Saved data entries
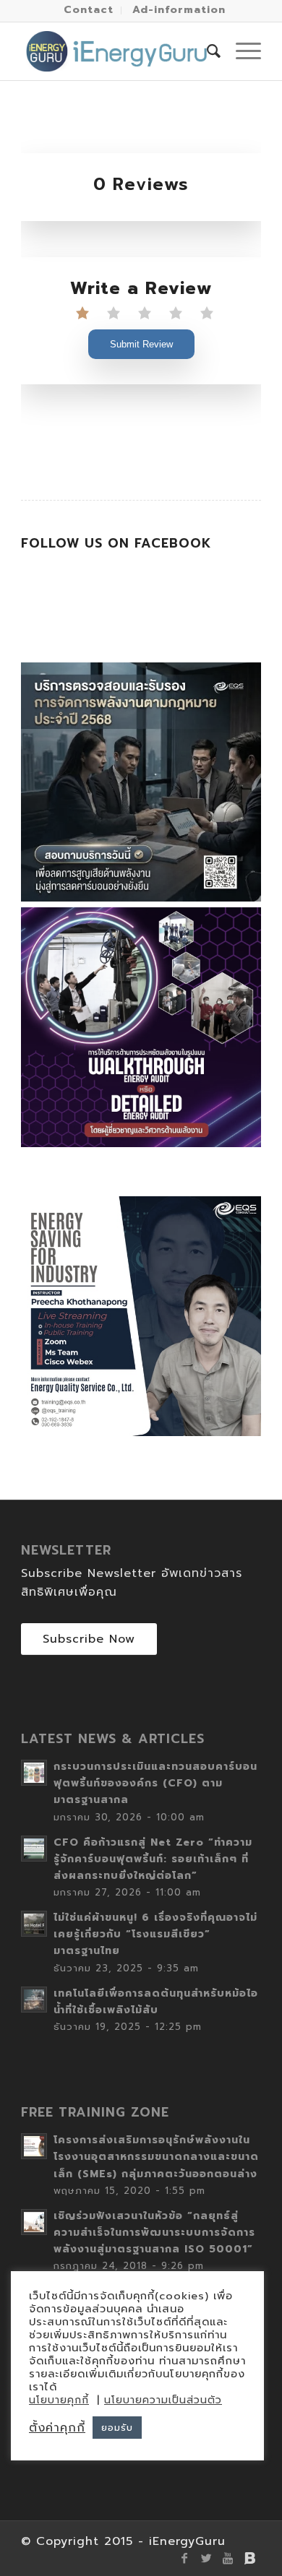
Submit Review (141, 344)
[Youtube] (228, 2558)
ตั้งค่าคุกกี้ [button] (57, 2427)
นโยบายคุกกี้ (59, 2400)
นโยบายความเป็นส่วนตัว (163, 2400)
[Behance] (250, 2558)
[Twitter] (207, 2558)
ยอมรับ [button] (117, 2427)
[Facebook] (185, 2558)
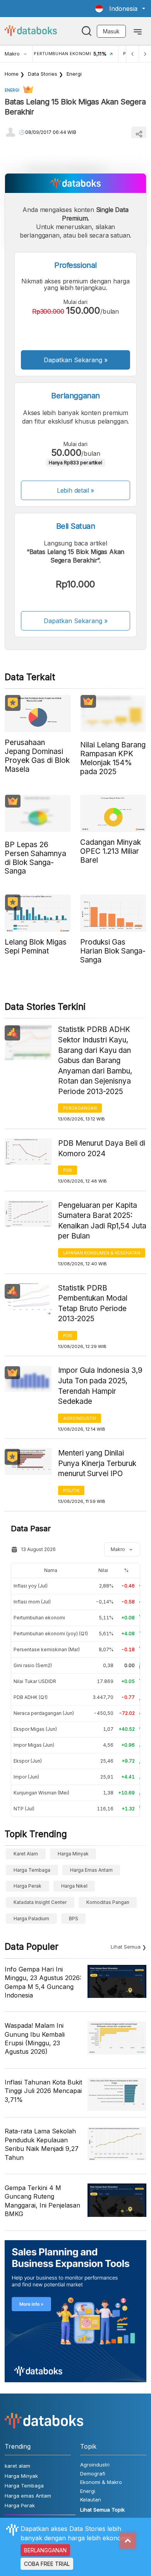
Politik (71, 1490)
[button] (120, 8)
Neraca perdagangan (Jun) (44, 1713)
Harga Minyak (73, 1854)
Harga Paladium (31, 1918)
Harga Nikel (74, 1886)
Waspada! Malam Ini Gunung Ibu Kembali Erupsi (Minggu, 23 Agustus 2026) (35, 2038)
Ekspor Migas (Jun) (35, 1729)
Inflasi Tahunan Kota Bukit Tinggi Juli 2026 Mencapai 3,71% (43, 2091)
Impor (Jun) (26, 1777)
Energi (74, 74)
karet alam (26, 1854)
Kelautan (90, 2499)
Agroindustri (79, 1418)
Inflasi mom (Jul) (32, 1602)
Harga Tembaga (32, 1870)
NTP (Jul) (24, 1809)
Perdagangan (80, 1108)
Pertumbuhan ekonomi (39, 1618)
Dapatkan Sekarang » (76, 360)
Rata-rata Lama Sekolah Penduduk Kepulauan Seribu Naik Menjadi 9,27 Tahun (42, 2144)
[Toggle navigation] (137, 31)
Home (12, 74)
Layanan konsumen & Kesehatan (101, 1253)
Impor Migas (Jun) (34, 1745)
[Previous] (132, 53)
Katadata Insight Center (40, 1902)
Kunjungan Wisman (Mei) (41, 1793)
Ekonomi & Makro (101, 2482)
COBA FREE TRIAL (47, 2563)
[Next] (145, 53)
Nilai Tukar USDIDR (35, 1681)
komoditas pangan (107, 1902)
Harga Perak (27, 1886)
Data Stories (42, 74)
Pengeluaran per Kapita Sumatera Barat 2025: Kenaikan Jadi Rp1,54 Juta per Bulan (102, 1221)
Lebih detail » (75, 490)
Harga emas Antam (91, 1870)
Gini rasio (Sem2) (33, 1665)
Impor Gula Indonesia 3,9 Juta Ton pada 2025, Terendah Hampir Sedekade (100, 1386)
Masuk (111, 31)
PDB (67, 1170)
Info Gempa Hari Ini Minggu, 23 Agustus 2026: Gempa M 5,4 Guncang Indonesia (43, 1982)
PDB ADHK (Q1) (31, 1697)
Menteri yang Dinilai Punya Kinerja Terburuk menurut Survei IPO (97, 1463)
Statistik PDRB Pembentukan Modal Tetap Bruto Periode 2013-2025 (92, 1304)
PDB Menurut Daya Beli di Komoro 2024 (101, 1148)
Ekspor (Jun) (28, 1761)
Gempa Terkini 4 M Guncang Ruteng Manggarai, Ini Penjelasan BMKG (42, 2201)
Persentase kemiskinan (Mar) (47, 1649)
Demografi (92, 2473)
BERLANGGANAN (45, 2550)
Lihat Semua (126, 1947)
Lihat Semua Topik (102, 2510)
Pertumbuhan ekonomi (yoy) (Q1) (51, 1633)
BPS (73, 1918)
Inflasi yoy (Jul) (31, 1586)
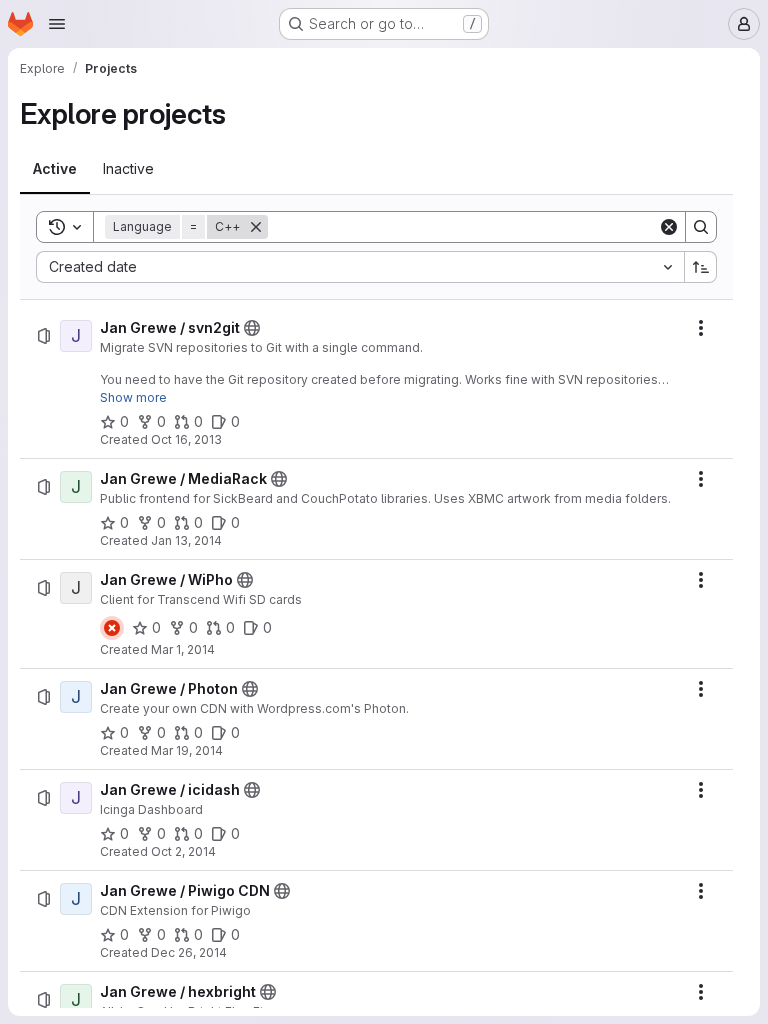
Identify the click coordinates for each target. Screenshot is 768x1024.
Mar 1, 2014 (183, 649)
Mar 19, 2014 (187, 750)
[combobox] (360, 267)
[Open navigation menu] (57, 24)
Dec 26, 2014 (189, 952)
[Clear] (669, 227)
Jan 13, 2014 (186, 540)
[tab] (55, 169)
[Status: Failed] (112, 628)
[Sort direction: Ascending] (701, 267)
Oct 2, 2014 (183, 851)
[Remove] (256, 227)
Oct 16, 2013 (186, 439)
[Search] (701, 227)
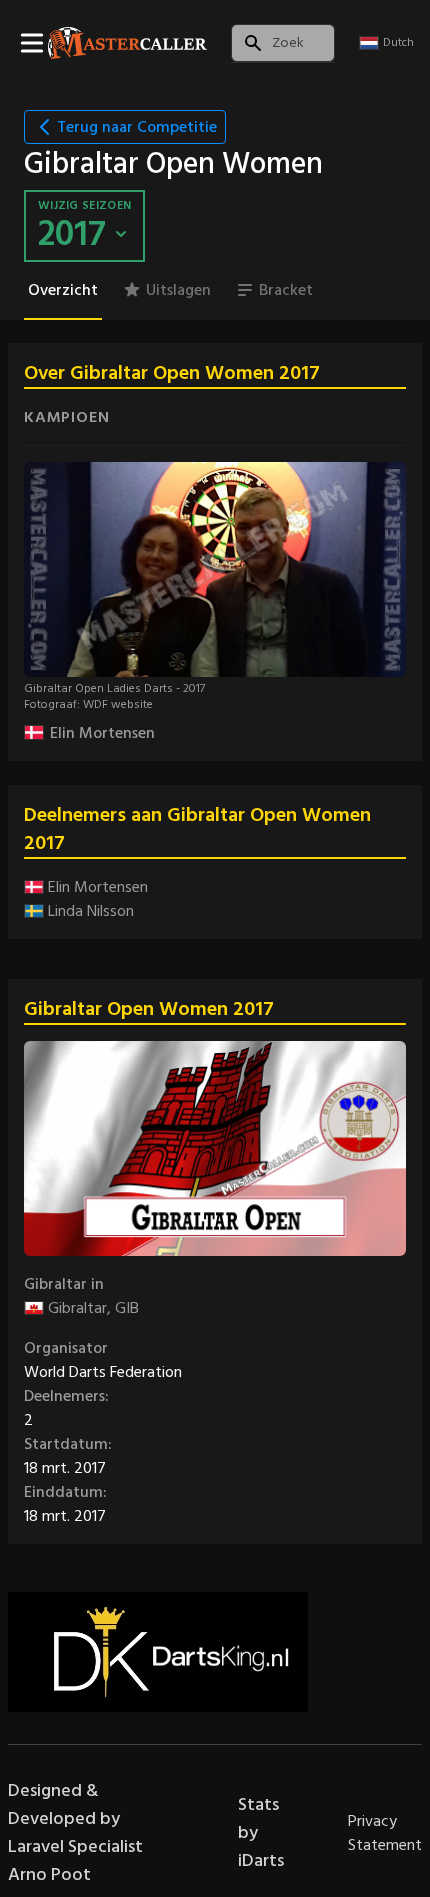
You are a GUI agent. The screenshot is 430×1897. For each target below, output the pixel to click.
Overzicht (63, 290)
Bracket (286, 290)
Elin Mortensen (102, 733)
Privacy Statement (385, 1833)
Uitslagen (178, 290)
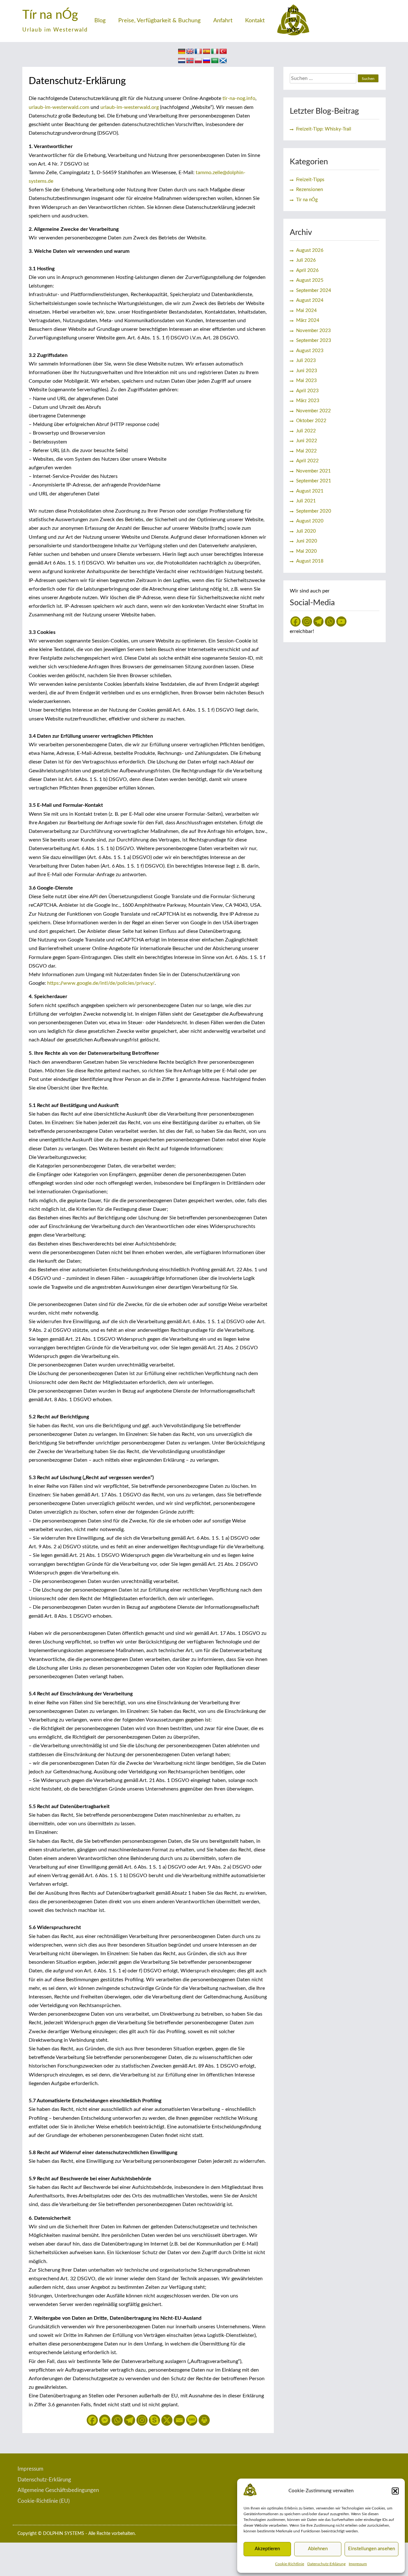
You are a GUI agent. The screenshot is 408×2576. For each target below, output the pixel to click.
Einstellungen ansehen (371, 2548)
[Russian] (206, 61)
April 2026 (307, 270)
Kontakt (255, 21)
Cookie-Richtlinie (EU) (44, 2501)
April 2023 (307, 390)
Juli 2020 (306, 531)
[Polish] (198, 61)
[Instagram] (142, 2420)
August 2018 (310, 561)
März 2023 (307, 400)
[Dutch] (182, 61)
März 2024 (307, 320)
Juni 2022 (306, 440)
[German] (182, 51)
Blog (100, 21)
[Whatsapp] (117, 2420)
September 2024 (313, 290)
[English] (190, 51)
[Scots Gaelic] (223, 61)
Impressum (358, 2564)
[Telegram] (129, 2420)
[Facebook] (92, 2420)
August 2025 (310, 280)
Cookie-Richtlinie (289, 2564)
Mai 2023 (306, 380)
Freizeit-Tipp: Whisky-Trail (323, 129)
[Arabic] (215, 61)
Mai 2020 (306, 551)
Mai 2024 (306, 310)
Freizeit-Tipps (310, 179)
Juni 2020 (306, 541)
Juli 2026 (306, 260)
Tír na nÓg (50, 15)
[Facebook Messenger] (104, 2420)
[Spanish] (206, 51)
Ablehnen (318, 2548)
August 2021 (310, 491)
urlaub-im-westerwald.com (59, 107)
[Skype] (154, 2420)
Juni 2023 (306, 370)
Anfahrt (222, 21)
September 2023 (313, 340)
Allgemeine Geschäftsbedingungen (58, 2490)
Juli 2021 (306, 501)
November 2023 (313, 330)
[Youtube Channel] (341, 621)
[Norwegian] (190, 61)
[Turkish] (223, 51)
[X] (166, 2420)
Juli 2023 (306, 360)
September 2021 (313, 481)
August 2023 (310, 350)
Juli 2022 (306, 431)
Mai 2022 (306, 451)
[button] (395, 2491)
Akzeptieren (267, 2548)
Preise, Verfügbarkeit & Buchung (159, 21)
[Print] (204, 2420)
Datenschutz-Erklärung (326, 2564)
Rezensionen (309, 189)
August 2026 (310, 250)
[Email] (179, 2420)
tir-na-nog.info (238, 98)
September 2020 (313, 511)
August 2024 (310, 300)
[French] (198, 51)
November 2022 (313, 410)
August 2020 (310, 521)
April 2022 (307, 460)
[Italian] (215, 51)
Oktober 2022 (311, 420)
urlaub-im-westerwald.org (129, 107)
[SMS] (191, 2420)
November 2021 (313, 471)
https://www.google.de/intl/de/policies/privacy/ (101, 983)
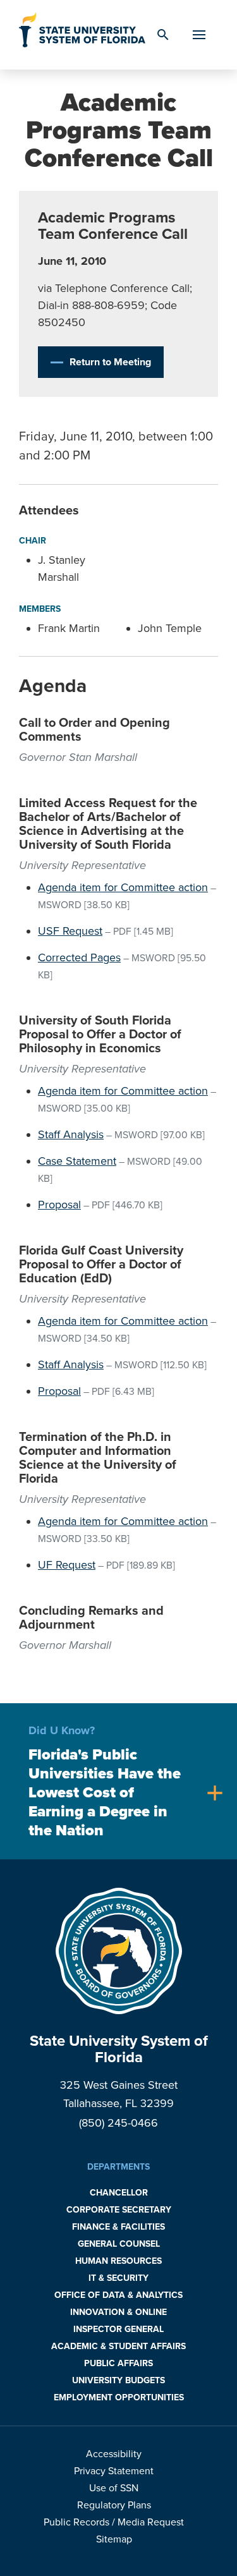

TASK DESCRIPTION:
Retype the lines starting with the one that holds "Rezensionen (309, 189)" and ending with the last line of the data above, both included; skip the pictures.

WRITTEN ANSWER:
Rezensionen (309, 189)
August 2026 (310, 250)
[Email] (179, 2420)
tir-na-nog.info (238, 98)
September 2020 (313, 511)
August 2024 (310, 300)
[French] (198, 51)
November 2022 (313, 410)
August 2020 (310, 521)
April 2022 (307, 460)
[Italian] (215, 51)
Oktober 2022 (311, 420)
urlaub-im-westerwald.org (129, 107)
[SMS] (191, 2420)
November 2021 (313, 471)
https://www.google.de/intl/de/policies/privacy/ (101, 983)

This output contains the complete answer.